→ Exercise brief: State how many of the lines below contain the string "Enable", treating uppercase and lowercase letters as different, and reply with only that number.

☆ ☆ ☆ ☆ ☆

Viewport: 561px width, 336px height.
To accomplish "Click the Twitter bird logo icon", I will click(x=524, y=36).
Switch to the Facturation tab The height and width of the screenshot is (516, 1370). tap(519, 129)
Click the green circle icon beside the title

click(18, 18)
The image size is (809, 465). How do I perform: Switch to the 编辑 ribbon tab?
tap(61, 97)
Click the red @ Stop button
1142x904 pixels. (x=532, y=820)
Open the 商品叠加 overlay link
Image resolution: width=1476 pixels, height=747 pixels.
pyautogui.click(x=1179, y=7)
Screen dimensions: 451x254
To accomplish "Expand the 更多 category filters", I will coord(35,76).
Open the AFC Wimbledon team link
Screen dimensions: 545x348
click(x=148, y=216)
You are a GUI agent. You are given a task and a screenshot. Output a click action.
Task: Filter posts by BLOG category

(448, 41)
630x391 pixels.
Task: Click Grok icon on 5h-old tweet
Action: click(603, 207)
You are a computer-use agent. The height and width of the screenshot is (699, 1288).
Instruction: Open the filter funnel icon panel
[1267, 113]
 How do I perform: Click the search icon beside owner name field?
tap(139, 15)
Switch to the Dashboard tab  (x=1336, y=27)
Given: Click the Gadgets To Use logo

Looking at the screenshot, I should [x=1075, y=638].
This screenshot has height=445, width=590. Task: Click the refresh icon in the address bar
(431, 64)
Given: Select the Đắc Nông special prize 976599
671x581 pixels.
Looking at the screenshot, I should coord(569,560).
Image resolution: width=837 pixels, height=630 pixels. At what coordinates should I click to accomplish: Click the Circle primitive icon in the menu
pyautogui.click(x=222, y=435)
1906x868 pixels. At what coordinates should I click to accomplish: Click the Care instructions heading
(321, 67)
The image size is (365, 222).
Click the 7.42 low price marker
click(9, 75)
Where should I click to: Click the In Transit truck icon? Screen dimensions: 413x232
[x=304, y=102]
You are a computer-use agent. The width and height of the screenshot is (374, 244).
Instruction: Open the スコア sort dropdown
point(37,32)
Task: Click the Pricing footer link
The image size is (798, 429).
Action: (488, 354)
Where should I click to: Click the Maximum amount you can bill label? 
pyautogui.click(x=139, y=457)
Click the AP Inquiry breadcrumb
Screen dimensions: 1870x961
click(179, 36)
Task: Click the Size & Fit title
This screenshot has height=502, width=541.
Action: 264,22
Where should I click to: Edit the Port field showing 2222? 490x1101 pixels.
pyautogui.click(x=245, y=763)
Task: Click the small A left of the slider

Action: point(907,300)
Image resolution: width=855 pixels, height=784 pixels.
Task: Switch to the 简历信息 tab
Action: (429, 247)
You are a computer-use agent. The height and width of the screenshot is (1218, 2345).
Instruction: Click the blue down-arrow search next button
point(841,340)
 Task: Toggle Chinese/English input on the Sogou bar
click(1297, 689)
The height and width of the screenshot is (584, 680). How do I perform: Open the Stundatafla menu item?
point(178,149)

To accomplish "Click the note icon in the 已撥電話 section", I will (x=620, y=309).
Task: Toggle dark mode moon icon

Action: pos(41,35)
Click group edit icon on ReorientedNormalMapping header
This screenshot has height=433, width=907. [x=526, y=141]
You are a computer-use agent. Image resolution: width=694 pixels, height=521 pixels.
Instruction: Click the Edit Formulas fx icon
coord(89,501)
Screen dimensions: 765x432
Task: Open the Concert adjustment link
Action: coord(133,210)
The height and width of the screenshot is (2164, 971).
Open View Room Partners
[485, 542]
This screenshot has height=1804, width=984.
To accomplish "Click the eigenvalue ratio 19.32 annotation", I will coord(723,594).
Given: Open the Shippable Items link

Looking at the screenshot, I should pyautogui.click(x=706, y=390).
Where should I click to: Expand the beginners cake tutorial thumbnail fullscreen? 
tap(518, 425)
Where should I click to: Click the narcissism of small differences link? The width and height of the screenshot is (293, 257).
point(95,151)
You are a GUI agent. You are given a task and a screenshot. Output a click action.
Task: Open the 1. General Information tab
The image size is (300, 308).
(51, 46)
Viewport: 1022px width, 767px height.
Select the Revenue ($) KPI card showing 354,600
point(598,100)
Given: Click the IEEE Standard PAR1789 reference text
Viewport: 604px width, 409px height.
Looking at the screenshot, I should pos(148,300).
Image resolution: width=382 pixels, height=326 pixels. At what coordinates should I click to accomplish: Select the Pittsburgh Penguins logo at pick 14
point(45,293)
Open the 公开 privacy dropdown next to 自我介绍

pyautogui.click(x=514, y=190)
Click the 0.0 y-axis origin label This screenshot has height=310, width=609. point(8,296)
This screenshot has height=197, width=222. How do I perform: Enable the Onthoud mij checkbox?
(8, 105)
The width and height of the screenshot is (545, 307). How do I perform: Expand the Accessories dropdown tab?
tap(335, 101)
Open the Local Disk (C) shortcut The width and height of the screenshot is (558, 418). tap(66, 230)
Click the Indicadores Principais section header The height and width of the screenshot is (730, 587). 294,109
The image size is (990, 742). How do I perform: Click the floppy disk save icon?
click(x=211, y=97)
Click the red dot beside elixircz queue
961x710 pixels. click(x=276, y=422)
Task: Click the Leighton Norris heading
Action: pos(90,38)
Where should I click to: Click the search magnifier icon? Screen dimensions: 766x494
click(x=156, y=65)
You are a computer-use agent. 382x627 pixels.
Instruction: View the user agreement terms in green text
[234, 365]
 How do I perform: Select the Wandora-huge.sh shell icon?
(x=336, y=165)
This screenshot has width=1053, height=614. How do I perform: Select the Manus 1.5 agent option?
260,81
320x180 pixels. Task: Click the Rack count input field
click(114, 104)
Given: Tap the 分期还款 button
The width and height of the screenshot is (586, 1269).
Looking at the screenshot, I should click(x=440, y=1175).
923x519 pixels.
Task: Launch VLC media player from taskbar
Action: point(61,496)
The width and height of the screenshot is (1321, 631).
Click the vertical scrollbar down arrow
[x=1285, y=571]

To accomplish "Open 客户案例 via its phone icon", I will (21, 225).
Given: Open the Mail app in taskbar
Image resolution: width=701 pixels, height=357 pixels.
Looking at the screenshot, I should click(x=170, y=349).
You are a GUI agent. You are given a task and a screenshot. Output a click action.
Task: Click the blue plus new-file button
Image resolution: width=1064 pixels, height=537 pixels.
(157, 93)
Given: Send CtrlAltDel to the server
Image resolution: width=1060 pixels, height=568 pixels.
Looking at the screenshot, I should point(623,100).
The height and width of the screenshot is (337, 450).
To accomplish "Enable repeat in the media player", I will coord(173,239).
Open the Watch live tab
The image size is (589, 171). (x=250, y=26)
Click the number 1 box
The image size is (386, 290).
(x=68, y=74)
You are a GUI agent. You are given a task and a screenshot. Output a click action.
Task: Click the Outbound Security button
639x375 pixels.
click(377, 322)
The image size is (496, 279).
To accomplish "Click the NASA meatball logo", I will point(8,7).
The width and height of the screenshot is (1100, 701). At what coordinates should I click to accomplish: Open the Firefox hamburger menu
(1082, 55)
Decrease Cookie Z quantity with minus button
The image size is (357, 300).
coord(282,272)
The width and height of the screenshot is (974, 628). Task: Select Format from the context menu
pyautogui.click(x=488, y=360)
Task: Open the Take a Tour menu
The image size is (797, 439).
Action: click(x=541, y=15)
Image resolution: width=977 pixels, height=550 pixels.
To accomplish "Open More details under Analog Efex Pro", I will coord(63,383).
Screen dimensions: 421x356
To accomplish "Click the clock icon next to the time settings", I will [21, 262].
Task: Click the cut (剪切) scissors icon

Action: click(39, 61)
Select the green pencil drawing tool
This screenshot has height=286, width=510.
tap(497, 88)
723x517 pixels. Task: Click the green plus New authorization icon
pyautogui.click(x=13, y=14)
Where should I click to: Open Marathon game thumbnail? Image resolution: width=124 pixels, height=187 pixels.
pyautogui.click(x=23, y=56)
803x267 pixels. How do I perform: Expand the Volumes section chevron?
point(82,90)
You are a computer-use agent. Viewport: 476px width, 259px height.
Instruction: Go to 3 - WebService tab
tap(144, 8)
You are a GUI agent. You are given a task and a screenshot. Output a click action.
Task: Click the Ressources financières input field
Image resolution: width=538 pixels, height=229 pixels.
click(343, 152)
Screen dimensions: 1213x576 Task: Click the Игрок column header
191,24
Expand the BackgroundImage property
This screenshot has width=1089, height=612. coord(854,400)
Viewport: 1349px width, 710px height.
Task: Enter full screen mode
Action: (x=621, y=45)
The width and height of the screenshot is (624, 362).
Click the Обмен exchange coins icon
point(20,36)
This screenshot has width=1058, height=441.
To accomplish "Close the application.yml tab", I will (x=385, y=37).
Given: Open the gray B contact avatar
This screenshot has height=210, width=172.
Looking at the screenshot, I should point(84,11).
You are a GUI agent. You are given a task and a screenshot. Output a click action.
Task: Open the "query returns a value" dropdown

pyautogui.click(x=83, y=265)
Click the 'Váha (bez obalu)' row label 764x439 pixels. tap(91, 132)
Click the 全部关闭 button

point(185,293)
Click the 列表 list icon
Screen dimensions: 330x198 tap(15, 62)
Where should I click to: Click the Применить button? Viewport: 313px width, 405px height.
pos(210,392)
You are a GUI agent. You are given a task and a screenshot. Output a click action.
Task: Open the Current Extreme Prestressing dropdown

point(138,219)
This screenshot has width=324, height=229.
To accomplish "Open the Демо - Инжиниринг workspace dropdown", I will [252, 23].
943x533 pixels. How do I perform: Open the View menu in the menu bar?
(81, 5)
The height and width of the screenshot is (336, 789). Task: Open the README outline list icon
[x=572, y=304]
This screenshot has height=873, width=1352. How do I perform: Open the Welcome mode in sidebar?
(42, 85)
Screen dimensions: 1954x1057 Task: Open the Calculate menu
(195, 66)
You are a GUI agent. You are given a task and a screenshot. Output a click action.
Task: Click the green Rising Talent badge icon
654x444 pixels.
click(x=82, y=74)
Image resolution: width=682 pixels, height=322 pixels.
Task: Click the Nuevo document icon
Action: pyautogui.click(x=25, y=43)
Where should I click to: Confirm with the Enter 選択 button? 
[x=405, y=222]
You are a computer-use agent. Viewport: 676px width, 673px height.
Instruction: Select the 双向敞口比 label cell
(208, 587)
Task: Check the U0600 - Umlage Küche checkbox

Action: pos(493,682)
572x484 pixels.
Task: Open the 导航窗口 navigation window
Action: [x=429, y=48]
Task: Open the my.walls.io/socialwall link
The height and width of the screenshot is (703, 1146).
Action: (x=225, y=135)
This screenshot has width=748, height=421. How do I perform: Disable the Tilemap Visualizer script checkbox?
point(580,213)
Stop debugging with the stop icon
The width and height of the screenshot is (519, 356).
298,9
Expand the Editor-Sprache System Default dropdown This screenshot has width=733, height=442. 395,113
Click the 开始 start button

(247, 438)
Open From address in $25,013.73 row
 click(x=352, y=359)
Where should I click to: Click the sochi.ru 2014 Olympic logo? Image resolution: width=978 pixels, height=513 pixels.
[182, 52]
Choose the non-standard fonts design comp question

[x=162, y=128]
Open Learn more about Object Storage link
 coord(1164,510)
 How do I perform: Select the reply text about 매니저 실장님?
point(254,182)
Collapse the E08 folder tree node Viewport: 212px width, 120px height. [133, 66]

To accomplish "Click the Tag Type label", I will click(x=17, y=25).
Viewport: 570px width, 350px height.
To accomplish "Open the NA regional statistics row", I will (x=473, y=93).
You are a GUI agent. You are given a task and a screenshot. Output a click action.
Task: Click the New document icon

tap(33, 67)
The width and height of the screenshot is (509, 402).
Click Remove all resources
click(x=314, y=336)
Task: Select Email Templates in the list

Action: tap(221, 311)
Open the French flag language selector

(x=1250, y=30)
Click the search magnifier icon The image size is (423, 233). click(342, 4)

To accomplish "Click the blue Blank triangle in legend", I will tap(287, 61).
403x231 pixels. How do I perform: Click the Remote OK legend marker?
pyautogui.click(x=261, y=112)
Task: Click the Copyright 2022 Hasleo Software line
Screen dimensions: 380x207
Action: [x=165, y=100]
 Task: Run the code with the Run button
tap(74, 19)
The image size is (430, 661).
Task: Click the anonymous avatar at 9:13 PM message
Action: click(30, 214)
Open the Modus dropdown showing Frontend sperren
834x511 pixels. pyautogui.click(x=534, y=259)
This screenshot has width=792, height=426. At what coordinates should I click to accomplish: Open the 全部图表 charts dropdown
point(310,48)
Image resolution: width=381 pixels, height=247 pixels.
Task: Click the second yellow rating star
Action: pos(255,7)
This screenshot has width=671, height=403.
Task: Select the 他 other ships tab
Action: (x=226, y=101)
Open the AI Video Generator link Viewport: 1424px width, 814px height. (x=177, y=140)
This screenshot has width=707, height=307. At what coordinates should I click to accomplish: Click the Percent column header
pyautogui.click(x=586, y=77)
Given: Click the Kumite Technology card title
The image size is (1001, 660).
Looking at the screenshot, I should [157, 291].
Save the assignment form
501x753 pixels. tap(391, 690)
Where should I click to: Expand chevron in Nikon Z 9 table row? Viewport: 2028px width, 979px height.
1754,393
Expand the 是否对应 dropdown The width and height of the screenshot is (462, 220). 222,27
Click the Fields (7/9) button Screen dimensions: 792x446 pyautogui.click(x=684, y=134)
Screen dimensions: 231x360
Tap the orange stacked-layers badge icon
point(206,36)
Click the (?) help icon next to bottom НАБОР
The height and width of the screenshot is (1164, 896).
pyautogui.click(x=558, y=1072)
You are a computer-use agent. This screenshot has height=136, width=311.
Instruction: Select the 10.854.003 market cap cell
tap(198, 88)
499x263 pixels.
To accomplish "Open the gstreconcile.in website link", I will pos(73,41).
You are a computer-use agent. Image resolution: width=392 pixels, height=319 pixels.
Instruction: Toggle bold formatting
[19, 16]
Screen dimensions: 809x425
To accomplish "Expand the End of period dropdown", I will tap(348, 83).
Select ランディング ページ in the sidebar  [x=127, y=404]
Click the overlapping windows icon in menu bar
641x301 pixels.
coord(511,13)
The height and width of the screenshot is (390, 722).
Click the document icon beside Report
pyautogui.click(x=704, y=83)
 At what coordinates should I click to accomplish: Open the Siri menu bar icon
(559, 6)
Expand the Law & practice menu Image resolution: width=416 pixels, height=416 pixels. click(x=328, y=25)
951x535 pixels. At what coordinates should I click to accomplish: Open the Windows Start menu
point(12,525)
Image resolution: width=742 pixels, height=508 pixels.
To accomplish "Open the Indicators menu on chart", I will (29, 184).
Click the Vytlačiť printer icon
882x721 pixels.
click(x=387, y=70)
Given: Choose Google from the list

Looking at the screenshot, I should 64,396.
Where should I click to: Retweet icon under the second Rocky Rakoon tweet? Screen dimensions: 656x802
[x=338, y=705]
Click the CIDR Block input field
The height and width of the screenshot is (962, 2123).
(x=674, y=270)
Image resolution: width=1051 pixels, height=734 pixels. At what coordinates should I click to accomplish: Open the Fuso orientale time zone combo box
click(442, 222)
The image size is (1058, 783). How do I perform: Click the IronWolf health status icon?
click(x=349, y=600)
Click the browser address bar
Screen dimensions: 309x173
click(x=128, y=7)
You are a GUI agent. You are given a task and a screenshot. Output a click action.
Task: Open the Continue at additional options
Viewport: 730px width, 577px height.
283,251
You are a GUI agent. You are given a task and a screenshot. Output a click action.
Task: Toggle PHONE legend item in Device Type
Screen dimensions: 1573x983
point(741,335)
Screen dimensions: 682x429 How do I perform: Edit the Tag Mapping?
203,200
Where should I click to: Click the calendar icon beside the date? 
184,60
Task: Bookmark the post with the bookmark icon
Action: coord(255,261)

☆ ☆ ☆ ☆ ☆

→ Expected answer: 2